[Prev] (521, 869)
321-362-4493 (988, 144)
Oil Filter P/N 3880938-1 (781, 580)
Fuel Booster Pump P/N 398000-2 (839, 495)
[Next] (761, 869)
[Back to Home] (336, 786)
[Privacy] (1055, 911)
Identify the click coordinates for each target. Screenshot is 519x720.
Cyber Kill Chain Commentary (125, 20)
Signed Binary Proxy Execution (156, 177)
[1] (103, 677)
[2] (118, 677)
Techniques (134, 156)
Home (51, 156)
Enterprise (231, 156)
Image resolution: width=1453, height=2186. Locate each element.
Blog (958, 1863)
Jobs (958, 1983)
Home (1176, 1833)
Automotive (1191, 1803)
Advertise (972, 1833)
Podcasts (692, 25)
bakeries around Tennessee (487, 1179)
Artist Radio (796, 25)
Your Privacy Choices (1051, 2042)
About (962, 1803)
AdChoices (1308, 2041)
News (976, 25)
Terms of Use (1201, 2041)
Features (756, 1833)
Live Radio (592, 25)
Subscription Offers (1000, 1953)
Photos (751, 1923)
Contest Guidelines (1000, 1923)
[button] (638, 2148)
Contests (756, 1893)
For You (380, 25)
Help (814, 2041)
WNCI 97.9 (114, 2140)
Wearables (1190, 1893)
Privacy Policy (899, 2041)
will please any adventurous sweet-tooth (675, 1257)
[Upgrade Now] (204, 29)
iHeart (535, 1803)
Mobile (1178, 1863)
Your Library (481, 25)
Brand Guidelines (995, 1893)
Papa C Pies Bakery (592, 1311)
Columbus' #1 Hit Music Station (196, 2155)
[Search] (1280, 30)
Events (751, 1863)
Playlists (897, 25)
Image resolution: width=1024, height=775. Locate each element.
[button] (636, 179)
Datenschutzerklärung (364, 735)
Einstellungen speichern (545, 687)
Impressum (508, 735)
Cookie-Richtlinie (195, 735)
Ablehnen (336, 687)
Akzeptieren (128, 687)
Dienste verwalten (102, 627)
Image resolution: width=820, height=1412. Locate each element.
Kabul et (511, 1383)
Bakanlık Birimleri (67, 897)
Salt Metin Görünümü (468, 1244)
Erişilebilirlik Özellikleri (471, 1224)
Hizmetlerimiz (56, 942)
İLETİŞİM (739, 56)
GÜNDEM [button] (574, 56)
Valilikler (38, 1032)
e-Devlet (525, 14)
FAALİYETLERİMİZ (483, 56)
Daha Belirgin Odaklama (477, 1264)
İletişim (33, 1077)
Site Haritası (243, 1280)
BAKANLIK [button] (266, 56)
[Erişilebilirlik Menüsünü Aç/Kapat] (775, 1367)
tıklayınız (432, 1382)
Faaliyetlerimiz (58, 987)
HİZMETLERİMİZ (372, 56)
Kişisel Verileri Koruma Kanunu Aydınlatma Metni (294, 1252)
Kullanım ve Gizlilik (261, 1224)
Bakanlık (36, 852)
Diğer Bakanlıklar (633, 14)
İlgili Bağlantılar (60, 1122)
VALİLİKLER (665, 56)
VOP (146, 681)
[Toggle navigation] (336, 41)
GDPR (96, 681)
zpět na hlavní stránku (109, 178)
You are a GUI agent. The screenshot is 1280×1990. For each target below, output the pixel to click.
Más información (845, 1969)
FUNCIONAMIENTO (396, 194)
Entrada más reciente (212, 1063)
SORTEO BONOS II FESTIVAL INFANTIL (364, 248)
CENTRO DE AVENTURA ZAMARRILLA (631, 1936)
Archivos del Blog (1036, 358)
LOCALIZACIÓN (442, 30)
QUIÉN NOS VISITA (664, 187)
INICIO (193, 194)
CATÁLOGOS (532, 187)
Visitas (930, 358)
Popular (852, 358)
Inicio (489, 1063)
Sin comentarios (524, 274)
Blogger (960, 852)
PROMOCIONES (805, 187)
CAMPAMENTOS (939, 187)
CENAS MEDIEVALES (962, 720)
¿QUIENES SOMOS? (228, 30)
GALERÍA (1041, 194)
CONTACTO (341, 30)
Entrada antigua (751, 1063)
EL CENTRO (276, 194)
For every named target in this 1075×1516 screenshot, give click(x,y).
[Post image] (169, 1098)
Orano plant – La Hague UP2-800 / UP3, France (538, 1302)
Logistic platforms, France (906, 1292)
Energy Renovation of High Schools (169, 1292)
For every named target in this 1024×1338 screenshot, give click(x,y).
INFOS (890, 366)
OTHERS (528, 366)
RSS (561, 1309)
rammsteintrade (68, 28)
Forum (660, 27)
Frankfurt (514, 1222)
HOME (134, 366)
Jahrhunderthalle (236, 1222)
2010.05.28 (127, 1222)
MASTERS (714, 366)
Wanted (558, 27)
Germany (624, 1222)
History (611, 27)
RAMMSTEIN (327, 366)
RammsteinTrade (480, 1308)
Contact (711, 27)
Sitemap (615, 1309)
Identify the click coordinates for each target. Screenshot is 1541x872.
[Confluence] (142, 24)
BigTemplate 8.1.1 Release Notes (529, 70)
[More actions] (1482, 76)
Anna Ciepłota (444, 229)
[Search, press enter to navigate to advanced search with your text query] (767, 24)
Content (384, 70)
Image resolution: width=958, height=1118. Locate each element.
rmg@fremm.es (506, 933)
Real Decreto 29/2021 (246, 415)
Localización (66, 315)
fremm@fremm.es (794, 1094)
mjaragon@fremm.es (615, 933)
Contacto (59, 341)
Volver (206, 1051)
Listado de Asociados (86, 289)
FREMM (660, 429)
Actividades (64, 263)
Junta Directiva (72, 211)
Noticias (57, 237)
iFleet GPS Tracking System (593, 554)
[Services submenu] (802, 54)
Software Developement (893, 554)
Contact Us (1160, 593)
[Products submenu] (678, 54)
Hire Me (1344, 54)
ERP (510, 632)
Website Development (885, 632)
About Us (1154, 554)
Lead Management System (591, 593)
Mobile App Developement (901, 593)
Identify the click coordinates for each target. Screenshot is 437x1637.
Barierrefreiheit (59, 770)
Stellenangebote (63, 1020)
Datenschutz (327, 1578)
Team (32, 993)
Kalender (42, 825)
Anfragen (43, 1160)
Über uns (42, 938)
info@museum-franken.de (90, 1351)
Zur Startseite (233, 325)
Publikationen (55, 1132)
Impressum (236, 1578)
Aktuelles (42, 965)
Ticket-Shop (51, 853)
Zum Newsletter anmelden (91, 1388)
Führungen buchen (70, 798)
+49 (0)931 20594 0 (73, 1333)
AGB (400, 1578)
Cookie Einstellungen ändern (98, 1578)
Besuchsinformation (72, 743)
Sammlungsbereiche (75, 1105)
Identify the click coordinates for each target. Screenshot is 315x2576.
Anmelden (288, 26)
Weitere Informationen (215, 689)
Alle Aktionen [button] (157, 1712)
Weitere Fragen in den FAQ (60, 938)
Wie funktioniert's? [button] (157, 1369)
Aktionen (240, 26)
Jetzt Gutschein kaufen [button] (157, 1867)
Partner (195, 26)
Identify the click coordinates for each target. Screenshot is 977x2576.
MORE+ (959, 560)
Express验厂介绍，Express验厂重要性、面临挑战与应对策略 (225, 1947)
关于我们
***
STATED GOAL:
List every line of the material above that contains the string "Erişilebilirlik", treating uppercase and lowercase letters as distinct.

SOLUTION FOR THIS TASK:
Erişilebilirlik Özellikleri (471, 1224)
[Erişilebilirlik Menüsünü Aç/Kapat] (775, 1367)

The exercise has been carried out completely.